2. Cuidado con el uso de planchitas, rizadores y secadores

Secadores, planchitas, rizadores —todos elementos que no pueden faltar, ¿verdad? ¿Pero sabías que pueden alcanzar temperaturas de más de 230°C? Entonces, no es de sorprender que estos aparatos puedan dejar el pelo seco y dañado. Ahí es donde los óleos entran en acción: aplicados sobre el pelo húmedo antes de secar con secador y nuevamente sobre el pelo seco antes de usar planchita o rizador, crean una barrera que ayuda a proteger el pelo de las altas temperaturas y lo mantienen suave y brillante.

3. Peinar con paciencia

¿Sabías que el pelo es más débil cuando está mojado? Parece ser el momento obvio para cepillarlo bien, aunque ojo, cepillar enérgicamente puede causar daño en la cutícula del pelo, haciendo que las puntas se abran y provocando quiebre. Para ayudarte a protegerlo contra esto, cepillá el pelo en la ducha después de aplicar acondicionador —cubrirá las fibras de tu pelo y actuará como barrera, facilitándote la tarea de desenredar nudos. Optá por cepillos con cerdas espaciadas o peines de dientes anchos —le dan espacio a los pelos para pasar por el medio, lo que reduce la fuerza que debés hacer para desenredar —y se desliza suavemente por tu cabeza.

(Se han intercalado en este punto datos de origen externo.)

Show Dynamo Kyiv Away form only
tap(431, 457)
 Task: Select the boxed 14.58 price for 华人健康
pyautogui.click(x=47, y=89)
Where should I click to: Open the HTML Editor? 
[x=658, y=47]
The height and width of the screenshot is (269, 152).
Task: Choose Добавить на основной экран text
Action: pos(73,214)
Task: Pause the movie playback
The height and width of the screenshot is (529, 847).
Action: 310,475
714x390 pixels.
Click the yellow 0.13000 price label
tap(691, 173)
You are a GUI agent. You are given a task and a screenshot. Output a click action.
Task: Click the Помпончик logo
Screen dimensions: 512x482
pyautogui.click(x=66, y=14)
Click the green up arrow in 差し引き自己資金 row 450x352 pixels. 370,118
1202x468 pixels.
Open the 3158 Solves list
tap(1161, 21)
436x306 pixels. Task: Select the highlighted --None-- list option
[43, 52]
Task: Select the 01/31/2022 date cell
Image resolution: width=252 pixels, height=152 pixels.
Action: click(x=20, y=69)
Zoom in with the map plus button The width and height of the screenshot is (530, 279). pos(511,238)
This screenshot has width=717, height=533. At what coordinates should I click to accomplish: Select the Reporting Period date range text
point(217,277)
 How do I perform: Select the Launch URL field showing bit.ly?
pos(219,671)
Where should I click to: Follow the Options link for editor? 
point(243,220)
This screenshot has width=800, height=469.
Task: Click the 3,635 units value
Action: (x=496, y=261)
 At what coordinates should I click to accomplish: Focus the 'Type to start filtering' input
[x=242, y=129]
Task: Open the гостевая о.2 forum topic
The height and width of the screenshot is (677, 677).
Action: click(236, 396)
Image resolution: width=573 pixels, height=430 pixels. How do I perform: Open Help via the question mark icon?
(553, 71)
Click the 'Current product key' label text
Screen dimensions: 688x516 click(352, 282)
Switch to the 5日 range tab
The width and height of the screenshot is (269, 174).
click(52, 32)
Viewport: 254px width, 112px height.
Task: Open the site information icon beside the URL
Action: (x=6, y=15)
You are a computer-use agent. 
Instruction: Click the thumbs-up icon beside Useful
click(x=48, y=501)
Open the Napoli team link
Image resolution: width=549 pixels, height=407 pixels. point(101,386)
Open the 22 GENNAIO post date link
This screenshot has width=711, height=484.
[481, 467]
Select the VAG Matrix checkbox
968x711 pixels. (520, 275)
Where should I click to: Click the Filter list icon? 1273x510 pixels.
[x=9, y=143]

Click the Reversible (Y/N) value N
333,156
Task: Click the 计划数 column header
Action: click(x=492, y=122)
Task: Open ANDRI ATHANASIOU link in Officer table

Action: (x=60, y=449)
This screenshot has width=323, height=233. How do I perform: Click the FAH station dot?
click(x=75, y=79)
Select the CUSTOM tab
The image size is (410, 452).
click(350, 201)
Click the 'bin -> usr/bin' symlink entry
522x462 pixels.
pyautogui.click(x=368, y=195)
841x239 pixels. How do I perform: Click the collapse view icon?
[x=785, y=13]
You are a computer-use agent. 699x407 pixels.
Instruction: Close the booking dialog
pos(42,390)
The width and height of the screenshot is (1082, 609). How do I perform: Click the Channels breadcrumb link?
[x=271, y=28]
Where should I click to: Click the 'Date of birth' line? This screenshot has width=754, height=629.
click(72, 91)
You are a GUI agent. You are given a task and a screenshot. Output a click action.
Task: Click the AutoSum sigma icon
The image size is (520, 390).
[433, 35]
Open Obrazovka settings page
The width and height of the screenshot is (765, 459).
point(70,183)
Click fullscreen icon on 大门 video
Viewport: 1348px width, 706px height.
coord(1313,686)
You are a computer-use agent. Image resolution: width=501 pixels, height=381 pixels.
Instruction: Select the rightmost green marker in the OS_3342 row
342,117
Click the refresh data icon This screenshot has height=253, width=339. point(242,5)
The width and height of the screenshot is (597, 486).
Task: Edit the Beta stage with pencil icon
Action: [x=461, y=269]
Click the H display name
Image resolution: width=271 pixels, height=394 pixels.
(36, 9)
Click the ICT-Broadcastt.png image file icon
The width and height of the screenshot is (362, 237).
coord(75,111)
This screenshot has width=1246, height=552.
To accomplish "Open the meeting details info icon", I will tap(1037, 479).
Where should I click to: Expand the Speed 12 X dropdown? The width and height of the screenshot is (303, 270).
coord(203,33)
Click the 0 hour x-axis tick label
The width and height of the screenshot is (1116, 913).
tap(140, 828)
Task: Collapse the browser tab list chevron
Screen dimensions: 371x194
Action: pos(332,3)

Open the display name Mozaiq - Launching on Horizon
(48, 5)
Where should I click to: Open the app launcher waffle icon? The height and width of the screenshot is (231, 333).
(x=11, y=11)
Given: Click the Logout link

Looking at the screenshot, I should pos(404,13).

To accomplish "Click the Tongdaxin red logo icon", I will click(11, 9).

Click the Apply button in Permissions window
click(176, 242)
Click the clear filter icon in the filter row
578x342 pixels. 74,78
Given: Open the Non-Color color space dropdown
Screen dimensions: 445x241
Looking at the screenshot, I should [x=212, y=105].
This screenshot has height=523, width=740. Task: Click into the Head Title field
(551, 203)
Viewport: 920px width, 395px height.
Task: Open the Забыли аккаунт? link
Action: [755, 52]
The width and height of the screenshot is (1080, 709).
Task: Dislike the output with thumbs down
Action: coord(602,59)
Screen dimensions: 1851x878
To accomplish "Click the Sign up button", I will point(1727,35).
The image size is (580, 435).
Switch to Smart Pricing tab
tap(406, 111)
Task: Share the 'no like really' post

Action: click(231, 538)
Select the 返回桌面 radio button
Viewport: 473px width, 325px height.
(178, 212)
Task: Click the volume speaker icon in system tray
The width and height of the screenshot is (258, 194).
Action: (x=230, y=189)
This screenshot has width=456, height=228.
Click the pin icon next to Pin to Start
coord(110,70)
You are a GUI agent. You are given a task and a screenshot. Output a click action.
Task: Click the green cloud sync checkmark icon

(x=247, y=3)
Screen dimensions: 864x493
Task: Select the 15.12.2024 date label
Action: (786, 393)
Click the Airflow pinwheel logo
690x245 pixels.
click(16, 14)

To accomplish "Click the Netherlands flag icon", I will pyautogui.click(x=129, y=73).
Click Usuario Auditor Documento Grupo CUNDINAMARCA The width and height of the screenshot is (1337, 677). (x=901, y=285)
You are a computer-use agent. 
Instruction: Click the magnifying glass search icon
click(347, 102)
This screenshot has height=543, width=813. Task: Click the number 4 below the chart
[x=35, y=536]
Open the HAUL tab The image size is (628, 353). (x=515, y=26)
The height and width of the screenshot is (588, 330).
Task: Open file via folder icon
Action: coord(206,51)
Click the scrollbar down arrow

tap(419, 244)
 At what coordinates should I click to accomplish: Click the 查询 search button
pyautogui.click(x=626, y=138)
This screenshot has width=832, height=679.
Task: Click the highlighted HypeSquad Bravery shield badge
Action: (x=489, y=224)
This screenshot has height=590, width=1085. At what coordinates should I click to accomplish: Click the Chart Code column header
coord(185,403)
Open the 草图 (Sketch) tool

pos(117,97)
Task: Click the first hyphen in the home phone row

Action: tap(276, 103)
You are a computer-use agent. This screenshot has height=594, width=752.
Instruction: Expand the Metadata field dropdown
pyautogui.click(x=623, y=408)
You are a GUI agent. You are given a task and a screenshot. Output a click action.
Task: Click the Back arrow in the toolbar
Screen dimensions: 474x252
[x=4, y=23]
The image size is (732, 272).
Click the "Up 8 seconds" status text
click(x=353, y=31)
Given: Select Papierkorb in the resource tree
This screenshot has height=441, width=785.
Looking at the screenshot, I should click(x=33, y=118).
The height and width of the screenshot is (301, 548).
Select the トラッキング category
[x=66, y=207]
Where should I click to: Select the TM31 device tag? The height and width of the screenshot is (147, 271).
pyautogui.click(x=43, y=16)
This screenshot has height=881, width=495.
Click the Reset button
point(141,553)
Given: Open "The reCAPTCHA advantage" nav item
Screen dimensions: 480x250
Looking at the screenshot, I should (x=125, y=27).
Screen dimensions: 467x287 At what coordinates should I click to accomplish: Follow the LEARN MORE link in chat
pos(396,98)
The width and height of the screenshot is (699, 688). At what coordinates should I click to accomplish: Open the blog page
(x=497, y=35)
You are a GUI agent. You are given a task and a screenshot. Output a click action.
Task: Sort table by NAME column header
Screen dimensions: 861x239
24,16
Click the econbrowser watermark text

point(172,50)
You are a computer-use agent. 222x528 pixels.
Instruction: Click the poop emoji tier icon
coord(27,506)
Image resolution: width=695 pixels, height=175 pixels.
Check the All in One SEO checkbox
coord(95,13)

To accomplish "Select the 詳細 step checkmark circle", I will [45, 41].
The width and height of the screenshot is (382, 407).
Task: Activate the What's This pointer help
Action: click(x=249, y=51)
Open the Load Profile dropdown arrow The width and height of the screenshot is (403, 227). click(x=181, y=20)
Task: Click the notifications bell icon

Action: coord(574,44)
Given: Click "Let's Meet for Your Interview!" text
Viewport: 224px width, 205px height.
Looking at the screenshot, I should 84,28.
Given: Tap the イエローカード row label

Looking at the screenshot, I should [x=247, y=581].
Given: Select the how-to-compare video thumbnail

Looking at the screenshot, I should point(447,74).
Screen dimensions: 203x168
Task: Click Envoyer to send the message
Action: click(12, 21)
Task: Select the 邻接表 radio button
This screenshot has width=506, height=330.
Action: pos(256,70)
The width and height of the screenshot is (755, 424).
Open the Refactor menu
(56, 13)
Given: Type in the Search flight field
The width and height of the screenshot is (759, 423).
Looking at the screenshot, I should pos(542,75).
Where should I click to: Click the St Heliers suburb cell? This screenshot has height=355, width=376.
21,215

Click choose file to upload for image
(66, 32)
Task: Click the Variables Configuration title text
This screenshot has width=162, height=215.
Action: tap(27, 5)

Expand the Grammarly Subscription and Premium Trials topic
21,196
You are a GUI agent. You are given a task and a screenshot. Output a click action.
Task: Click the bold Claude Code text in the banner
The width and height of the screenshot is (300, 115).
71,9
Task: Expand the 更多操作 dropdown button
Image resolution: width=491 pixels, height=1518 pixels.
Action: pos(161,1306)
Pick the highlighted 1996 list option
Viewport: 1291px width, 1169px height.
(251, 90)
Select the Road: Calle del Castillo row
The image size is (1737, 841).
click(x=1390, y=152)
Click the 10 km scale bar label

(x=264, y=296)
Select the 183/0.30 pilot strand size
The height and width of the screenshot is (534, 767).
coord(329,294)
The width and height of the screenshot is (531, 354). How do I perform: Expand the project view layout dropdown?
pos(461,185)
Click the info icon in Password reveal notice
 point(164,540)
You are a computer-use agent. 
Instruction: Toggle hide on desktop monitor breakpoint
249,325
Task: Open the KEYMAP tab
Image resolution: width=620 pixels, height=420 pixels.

4. Cuidado con el pelo con tinta

El color es una excelente forma de combinar tu peinado con algo nuevo —pero como con cualquier tratamiento químico, puede causar daño y sequedad, haciendo que resulte más difícil mantener el brillo y el volúmen. Para ayudar a recuperar la humedad y mantener la intensidad del color, vas a necesitar reforzar su capa natural protectora usando un sistema de lavado y cuidado especialmente formulado para el pelo teñido. Tratará la sequedad y el daño del pelo con tinta, ayudando a nutrirlo para que se vea saludable.

5. No es necesario el lavado excesivo

No hay nada como la sensación del pelo recién lavado, pero el lavado repetitivo puede quitarle la humedad a tus fibras, haciendo que se vuelvan quebradizas y secas. Probá lavar el pelo con menor frecuencia y usá un shampoo seco entre lavados – eso ayudará a absorber la grasitud y eliminar el olor para que el pelo luzca y se sienta como recién lavado. Y cuando necesites lavarlo, es mejor elegir un shampoo que limpie suavemente y lo hidrate, como el sistema TRESemmé Hidratación Profunda shampoo y acondicionador: trata el pelo seco y ayuda a aportar humedad donde tu pelo más lo necesita.

Entonces, si sos de las que estás todo el tiempo preguntándose: "¿por qué tengo el pelo tan seco?"", ya sabés la respuesta. Es muy probable que esté en tu rutina. ¡Tené en cuenta estos simples consejos para saber cómo reparar el pelo dañado y preparate para recibir a cambio un pelo fuerte y sano!